My mother-in-law can denigrate Stephen Sondheim all she wants and complain endlessly about the lack of memorable tunes in musical theatre, but Stephen Sondheim is a genius!
I've rented "Sunday in the Park with George" from blockbusteronline. If you're not familiar with the musical, it's based on the painting "Sunday Afternoon on La Grande Jatte", the famous pointillist painting by Georges Seurat that hangs in the Art Institute of Chicago.
I have loved this painting since I first learned about it in my art history class at Manatee Junior College. The thought of taking the very tip of the paintbrush and creating a painting by dot-dot-dotting the canvas. Whenever I see a pointillist painting, I just want to stand a foot away from it and study the individual dots. Brilliant!
And then listening to what Sondheim does with what's going through the mind of Seurat.
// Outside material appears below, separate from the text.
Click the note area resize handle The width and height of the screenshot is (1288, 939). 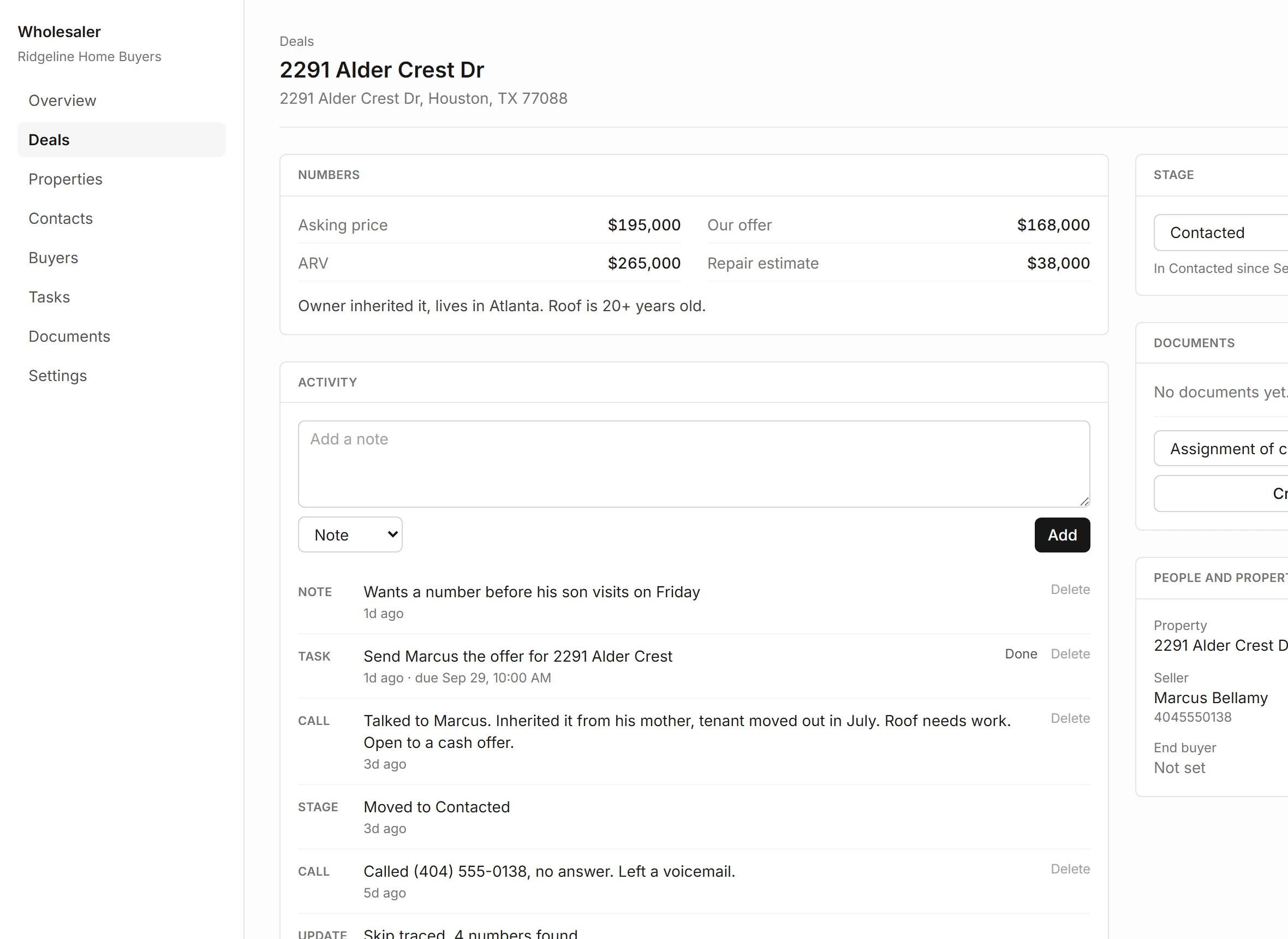tap(1084, 501)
That's brilliant also. "Red, red, red, red, red, red-orange, red, red-orange..." All I could think of was what curses the actor must have been uttering as he tried to get his tongue around these lyrics.
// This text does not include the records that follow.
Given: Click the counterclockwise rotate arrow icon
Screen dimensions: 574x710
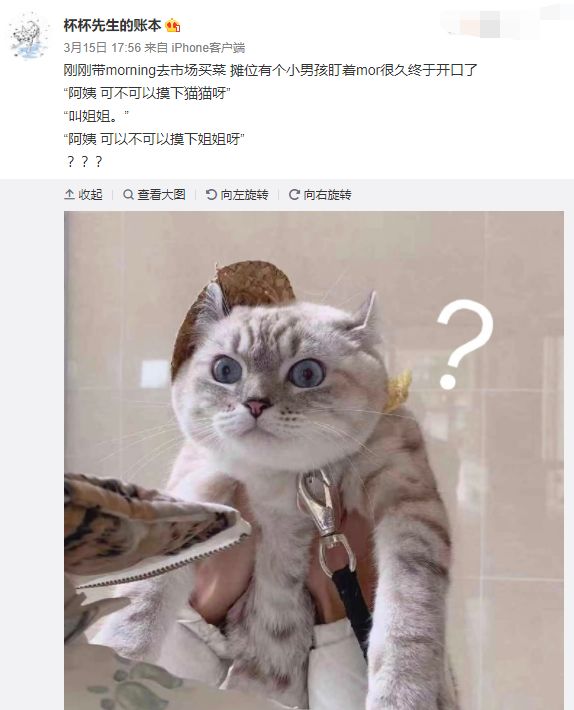Looking at the screenshot, I should click(x=211, y=195).
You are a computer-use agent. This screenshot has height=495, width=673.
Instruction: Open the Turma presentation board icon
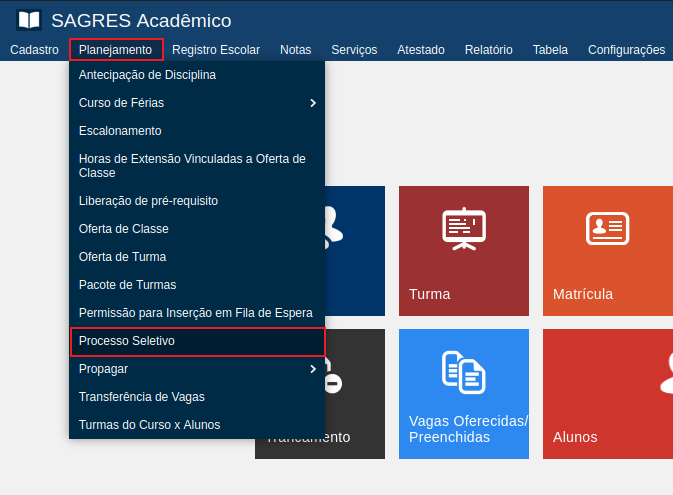[x=463, y=229]

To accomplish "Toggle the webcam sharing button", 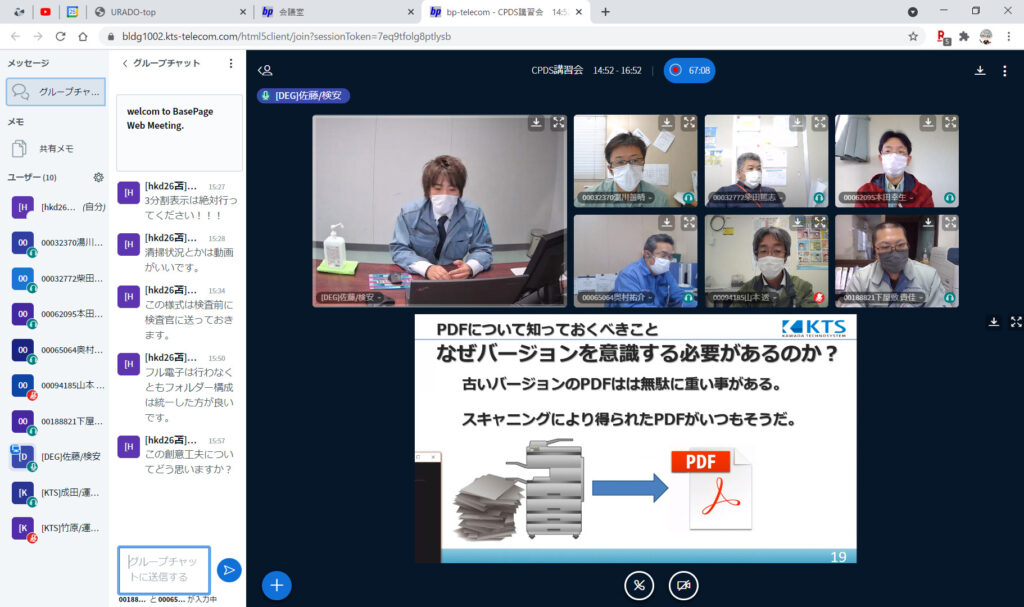I will 683,585.
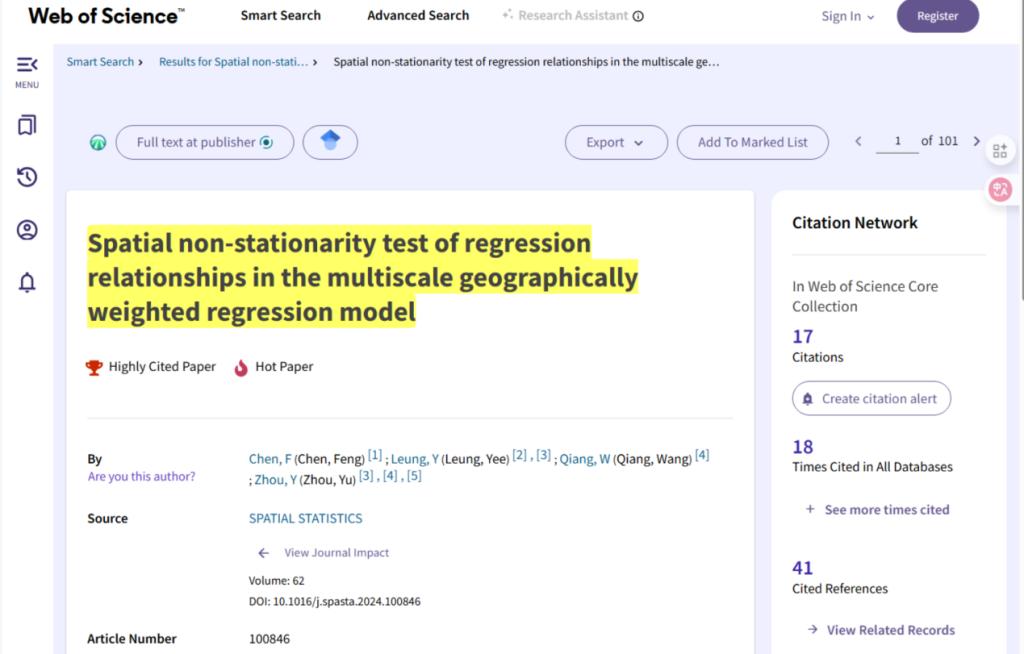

"George" was written in 1984. "Company" was written in 1970. I've been having a love affair with the soundtrack of "Company", and the tongue-twisting techniques Sondheim utilizes in "Getting Married Today" are echoed in "Color and Light", the number that includes the red-red phrase above.
I composed the senior class song for Forest Lake Academy in 1967. I composed eight measures of a song in my dreams a couple of weeks ago. But composition as a vocation?! Unthought of, impossible.
I am in awe of the genius of Stephen Sondheim.